= AIM 1 =
Please arrange each line of the records below, not the EKS logging text, as a JSON list of strings with one string per line. Skip blank lines and leave the pictures out.

As a reminder, the following cluster control plane log types are available:

  • Kubernetes API server component logs (API) – Your cluster's API server is the control plane component that exposes the Kubernetes API.
  • Audit (audit) – Kubernetes audit logs provide a record of the individual users, administrators, or system components that have affected your cluster.
  • Authenticator (authenticator) – Authenticator logs are unique to Amazon EKS. These logs represent the control plane component that Amazon EKS uses for Kubernetes Role-Based Access Control (RBAC) authentication using IAM credentials.
  • Controller manager (controllerManager) – The controller manager manages the core control loops that are shipped with Kubernetes.
  • Scheduler (scheduler) – The scheduler component manages when and where to run pods in your cluster.

When we use the Terraform resource aws_eks_cluster to create an AWS EKS cluster (see here), by default, none of those log types are enabled. To enable the logging, we need to pass the right values to the parameter enabled_cluster_log_types (here).

#terraform/modules/eks/cluster.tf
resource "aws_eks_cluster" "cluster" {

	depends_on = [
	
		aws_iam_role_policy_attachment.AmazonEKSClusterPolicy,
		
		aws_iam_role_policy_attachment.AmazonEKSServicePolicy,
	
	]
	
	version = var.k8s_version
	
	name = var.cluster_name
	
	role_arn = aws_iam_role.eks_role.arn
	
	vpc_config {
	
		subnet_ids = var.worker_subnet_ids
		
		security_group_ids = [aws_security_group.cluster.id]
	
	}
	
	enabled_cluster_log_types = ["api", "audit", "authenticator", "controllerManager", "scheduler"]

}

The enabled_cluster_log_types parameter (optional) describes a list of the desired control plane logging to enable, and the most important one being the "audit" log.

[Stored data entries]
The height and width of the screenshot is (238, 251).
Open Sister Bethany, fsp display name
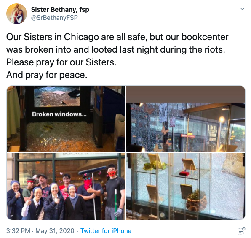(60, 9)
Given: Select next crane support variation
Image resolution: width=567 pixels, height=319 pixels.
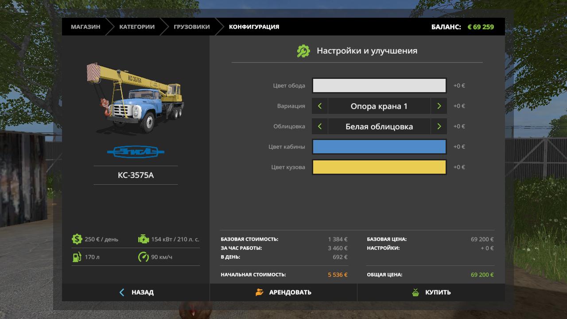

= AIM 2 =
Return the passage of the EKS logging text starting at "As a reminder, the" and ending at "in your cluster.", copied word for word.

= FULL SOLUTION 1 =
[
  "The height and width of the screenshot is (238, 251).",
  "Open Sister Bethany, fsp display name",
  "(60, 9)",
  "Given: Select next crane support variation",
  "Image resolution: width=567 pixels, height=319 pixels."
]

= FULL SOLUTION 2 =
As a reminder, the following cluster control plane log types are available:

  • Kubernetes API server component logs (API) – Your cluster's API server is the control plane component that exposes the Kubernetes API.
  • Audit (audit) – Kubernetes audit logs provide a record of the individual users, administrators, or system components that have affected your cluster.
  • Authenticator (authenticator) – Authenticator logs are unique to Amazon EKS. These logs represent the control plane component that Amazon EKS uses for Kubernetes Role-Based Access Control (RBAC) authentication using IAM credentials.
  • Controller manager (controllerManager) – The controller manager manages the core control loops that are shipped with Kubernetes.
  • Scheduler (scheduler) – The scheduler component manages when and where to run pods in your cluster.